The goal of HIV treatment is to slow down the progression of the virus in a person’s body. HIV is caused by a virus known as a retrovirus. The combination of medications used to treat HIV is known as antiretroviral therapy (ART).
Although there remains no cure for HIV infection, ART enables people with HIV to live a normal, healthy and quality life. ART controls and reduces the amount of virus in a person’s body fluids and blood, hence, slows down the progression into AIDS and death.
ART is recommended to everyone with HIV, regardless of at what stage, and how healthy the person is. ART also reduces an infected person’s risk of spreading HIV to others.
ART usually comes in a combination of 3 or more drugs.

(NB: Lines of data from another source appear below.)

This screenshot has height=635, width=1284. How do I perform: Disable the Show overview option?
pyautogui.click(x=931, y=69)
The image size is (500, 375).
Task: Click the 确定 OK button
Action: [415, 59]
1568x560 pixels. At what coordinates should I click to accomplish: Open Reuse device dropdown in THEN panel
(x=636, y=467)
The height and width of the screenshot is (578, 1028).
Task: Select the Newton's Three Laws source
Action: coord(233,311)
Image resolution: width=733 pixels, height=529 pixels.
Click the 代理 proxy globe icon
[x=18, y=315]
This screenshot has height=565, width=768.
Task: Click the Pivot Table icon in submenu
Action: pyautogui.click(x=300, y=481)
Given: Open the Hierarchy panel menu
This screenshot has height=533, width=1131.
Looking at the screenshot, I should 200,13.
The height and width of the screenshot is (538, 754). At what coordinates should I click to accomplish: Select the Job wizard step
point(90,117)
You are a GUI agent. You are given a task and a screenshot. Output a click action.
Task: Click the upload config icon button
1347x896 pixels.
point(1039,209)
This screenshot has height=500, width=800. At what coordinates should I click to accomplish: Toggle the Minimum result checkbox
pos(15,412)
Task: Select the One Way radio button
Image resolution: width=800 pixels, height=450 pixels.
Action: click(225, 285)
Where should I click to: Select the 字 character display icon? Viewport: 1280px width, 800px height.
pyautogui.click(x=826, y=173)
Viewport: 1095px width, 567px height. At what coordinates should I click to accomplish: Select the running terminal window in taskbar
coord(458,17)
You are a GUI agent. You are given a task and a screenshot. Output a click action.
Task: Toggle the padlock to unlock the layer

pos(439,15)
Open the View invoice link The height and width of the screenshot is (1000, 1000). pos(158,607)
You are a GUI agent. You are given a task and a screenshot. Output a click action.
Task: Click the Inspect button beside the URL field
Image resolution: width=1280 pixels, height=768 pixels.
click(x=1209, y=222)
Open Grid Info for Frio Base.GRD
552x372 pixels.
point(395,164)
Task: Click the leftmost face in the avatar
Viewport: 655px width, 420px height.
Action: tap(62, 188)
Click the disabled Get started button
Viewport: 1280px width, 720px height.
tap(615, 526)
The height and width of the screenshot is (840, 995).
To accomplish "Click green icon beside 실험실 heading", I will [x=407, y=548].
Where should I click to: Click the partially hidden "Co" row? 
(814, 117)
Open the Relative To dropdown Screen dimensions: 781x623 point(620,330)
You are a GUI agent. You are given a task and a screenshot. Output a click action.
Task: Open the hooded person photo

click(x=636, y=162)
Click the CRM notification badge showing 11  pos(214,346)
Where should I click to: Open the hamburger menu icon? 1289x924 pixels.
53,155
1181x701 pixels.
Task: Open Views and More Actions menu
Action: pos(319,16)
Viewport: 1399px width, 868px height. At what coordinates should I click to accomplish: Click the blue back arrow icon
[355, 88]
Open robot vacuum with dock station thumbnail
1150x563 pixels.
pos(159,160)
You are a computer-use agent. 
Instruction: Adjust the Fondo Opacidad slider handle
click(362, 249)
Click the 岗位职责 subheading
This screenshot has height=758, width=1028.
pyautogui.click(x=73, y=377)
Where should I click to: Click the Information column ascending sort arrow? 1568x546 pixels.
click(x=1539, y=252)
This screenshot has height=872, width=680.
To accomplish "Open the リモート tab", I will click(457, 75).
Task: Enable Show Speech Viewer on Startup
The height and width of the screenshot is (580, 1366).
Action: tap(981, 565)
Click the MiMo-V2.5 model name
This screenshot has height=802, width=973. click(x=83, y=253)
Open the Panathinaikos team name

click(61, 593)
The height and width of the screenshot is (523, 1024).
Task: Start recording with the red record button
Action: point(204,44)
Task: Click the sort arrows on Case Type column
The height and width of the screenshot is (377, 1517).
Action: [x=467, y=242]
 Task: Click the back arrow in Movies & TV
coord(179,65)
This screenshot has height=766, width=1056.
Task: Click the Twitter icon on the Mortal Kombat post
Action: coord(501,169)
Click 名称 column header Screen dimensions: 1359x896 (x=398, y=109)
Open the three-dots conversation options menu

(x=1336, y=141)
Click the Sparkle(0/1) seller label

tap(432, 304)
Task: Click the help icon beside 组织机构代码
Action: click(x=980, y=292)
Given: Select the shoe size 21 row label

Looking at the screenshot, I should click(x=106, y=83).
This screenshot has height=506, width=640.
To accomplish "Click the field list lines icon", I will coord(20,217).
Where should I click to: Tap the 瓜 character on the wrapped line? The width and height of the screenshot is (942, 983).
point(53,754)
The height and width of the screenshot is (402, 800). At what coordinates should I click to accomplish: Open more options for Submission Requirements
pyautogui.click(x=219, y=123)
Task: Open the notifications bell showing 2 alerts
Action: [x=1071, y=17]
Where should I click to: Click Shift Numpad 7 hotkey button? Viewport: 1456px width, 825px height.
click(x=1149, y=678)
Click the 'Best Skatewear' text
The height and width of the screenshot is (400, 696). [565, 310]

With medical advancement, there are available options of 1 pill to combine multiple drugs together.
When should I start HIV treatment?
You should begin antiretroviral therapy (ART) as soon as possible after the diagnosis of HIV infection. Any delay of treatment will allow HIV virus to continue to destroy your immune system, putting yourself at higher risk of developing AIDS.
What do I expect when I consult my doctor on HIV treatment?
Your doctor will take into account your other concurrent medical conditions and any other medicines that you may be taking as there may be interactions with ART.
You will need more regular follow up with your doctor at the initial stage of starting of ART treatment. You will be offered regular blood tests to monitor whether you are responding well to the ART treatment.
Two important blood tests are:
- HIV viral load blood test- This is to monitor the amount of HIV virus in your blood
- CD4 lymphocyte cells count blood test- This measures how much HIV has affected your immune system
Most people who take HIV ART treatment daily are able to reach undetectable HIV viral load within 6 months of starting treatment. Following ART treatment, the CD4 lymphocyte cells count usually rise slowly. These 2 blood tests will determine whether HIV infection is well controlled.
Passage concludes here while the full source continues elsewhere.